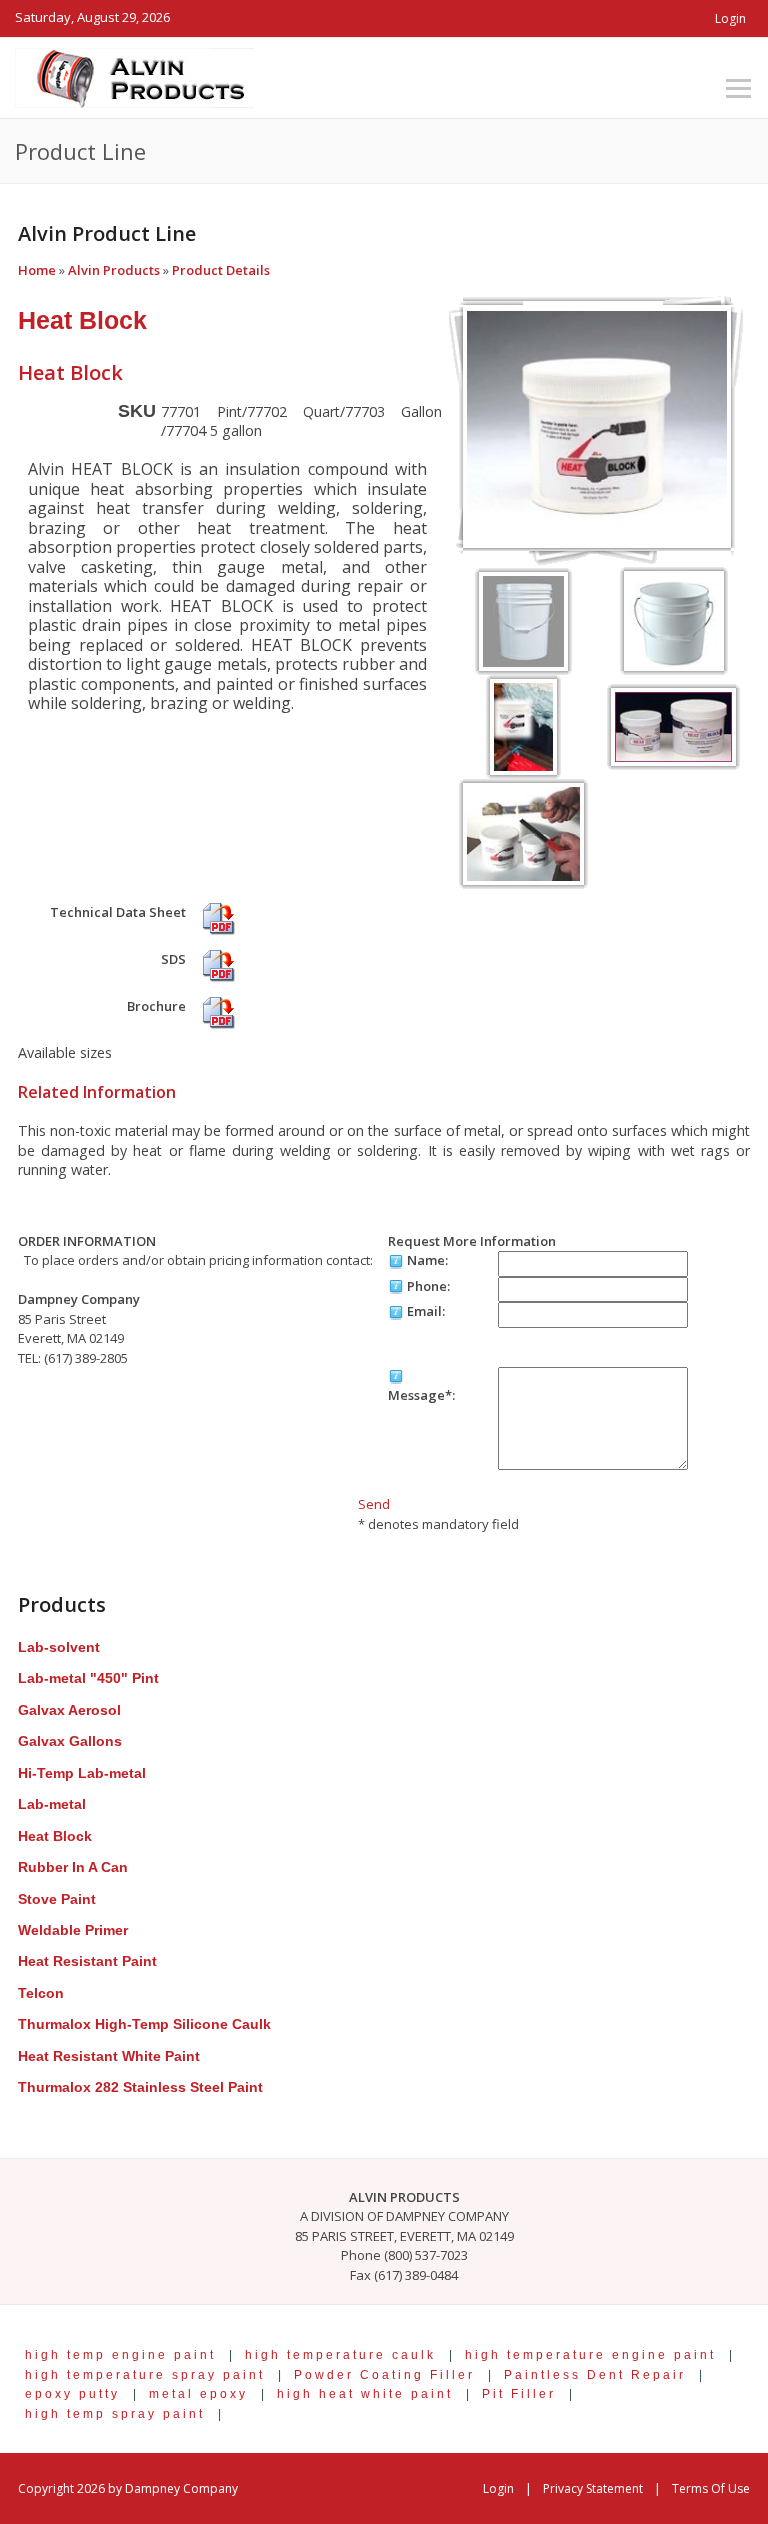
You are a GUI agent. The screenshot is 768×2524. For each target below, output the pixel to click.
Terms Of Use (711, 2488)
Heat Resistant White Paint (109, 2056)
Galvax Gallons (70, 1741)
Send (374, 1504)
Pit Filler (519, 2393)
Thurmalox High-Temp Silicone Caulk (144, 2024)
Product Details (221, 270)
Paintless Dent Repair (595, 2374)
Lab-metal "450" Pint (88, 1678)
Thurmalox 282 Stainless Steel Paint (140, 2087)
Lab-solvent (59, 1647)
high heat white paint (365, 2393)
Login (730, 18)
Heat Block (82, 320)
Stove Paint (57, 1899)
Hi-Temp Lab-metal (82, 1773)
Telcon (41, 1993)
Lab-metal (52, 1804)
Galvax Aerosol (69, 1710)
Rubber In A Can (73, 1867)
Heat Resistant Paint (87, 1961)
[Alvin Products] (134, 76)
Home (37, 270)
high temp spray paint (115, 2413)
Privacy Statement (593, 2488)
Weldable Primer (73, 1930)
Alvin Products (114, 270)
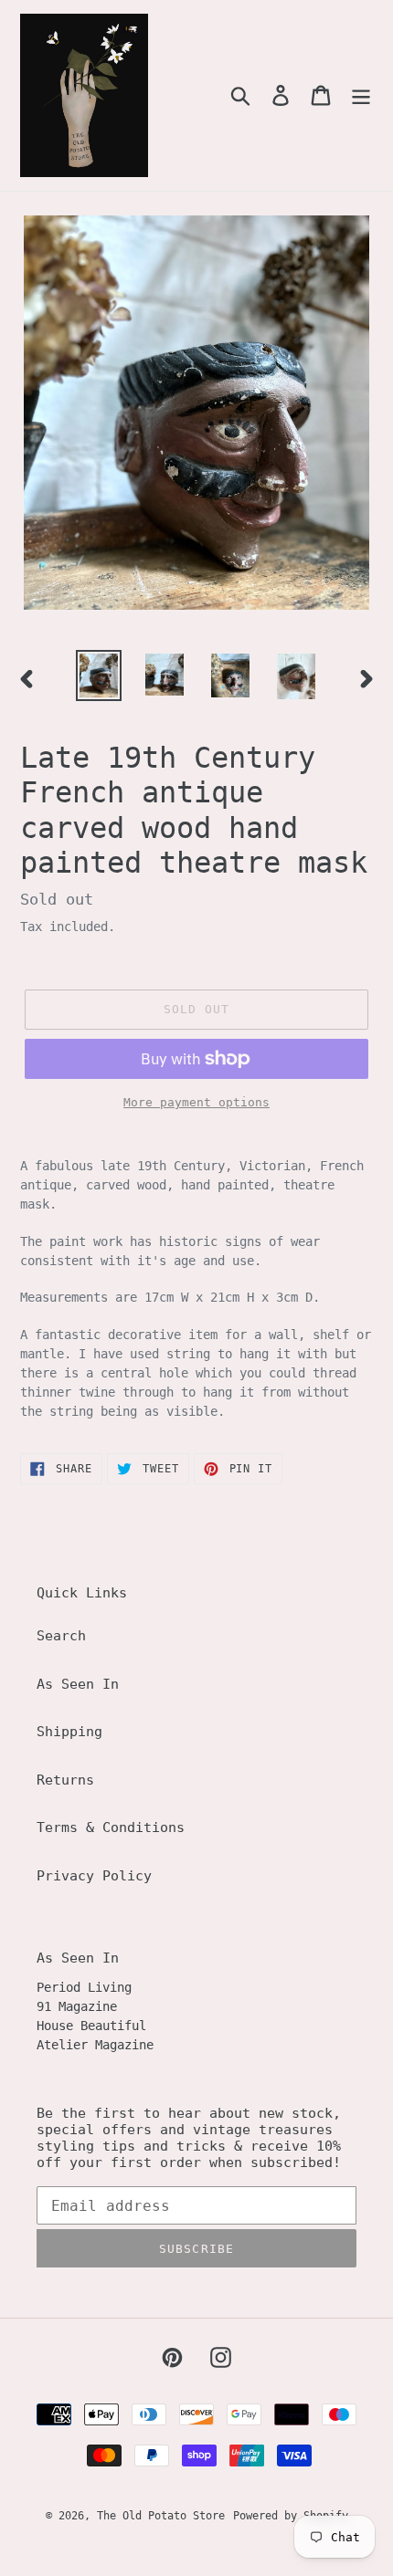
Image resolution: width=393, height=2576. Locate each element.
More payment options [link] (196, 1102)
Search (61, 1636)
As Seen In (78, 1684)
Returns (65, 1780)
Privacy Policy (94, 1876)
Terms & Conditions (111, 1827)
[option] (99, 675)
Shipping (69, 1731)
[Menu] (361, 96)
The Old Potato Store (161, 2515)
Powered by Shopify (290, 2515)
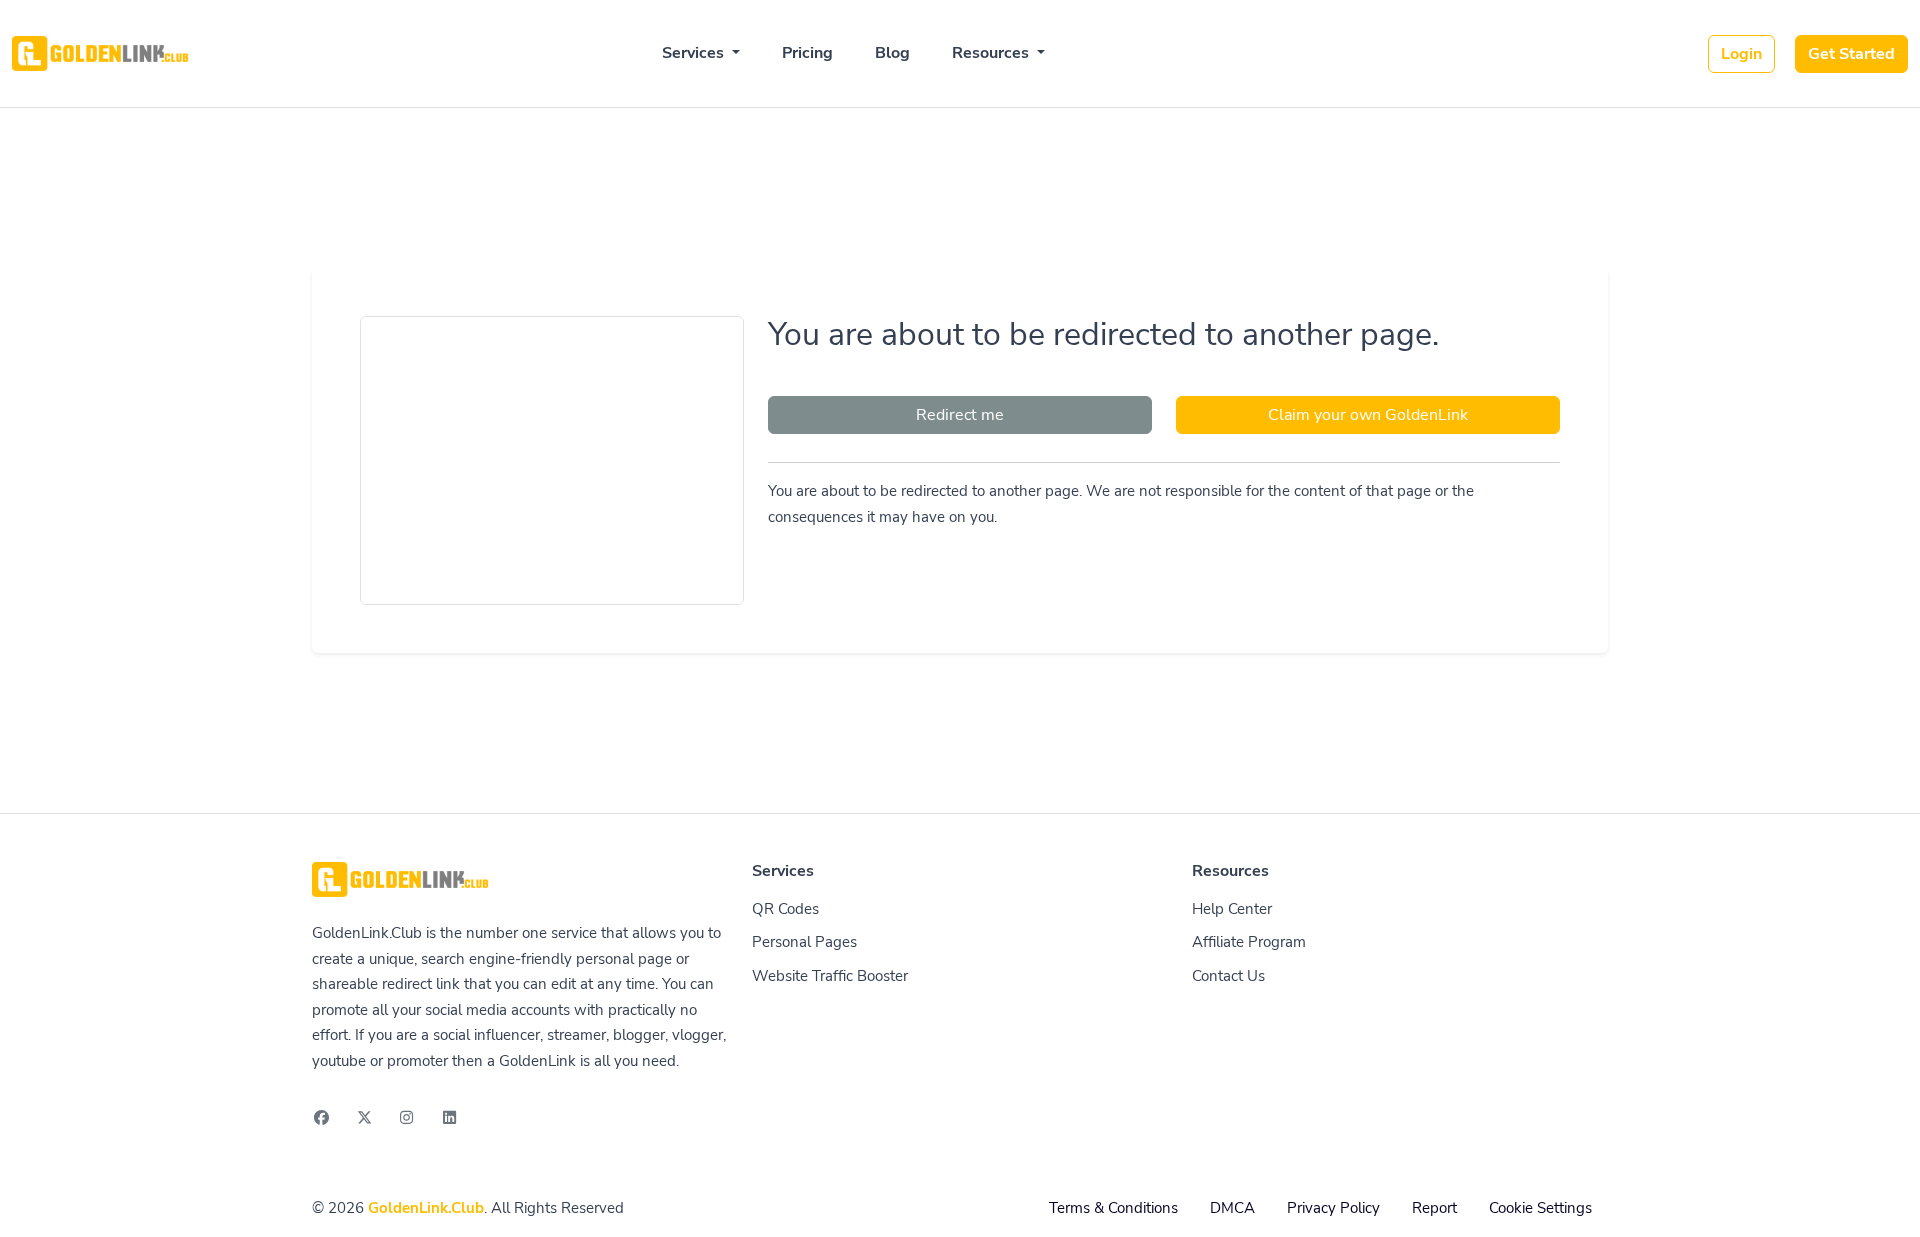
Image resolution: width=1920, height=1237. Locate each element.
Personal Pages (804, 942)
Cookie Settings (1540, 1208)
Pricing (807, 53)
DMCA (1232, 1208)
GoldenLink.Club (426, 1208)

────

▸ AIM OF THE TASK:
If the word "Resistant" appears in a line above, copy that line.

▸ EXERCISE RESULT:
Heat Resistant White Paint (109, 2056)
Heat Resistant Paint (87, 1961)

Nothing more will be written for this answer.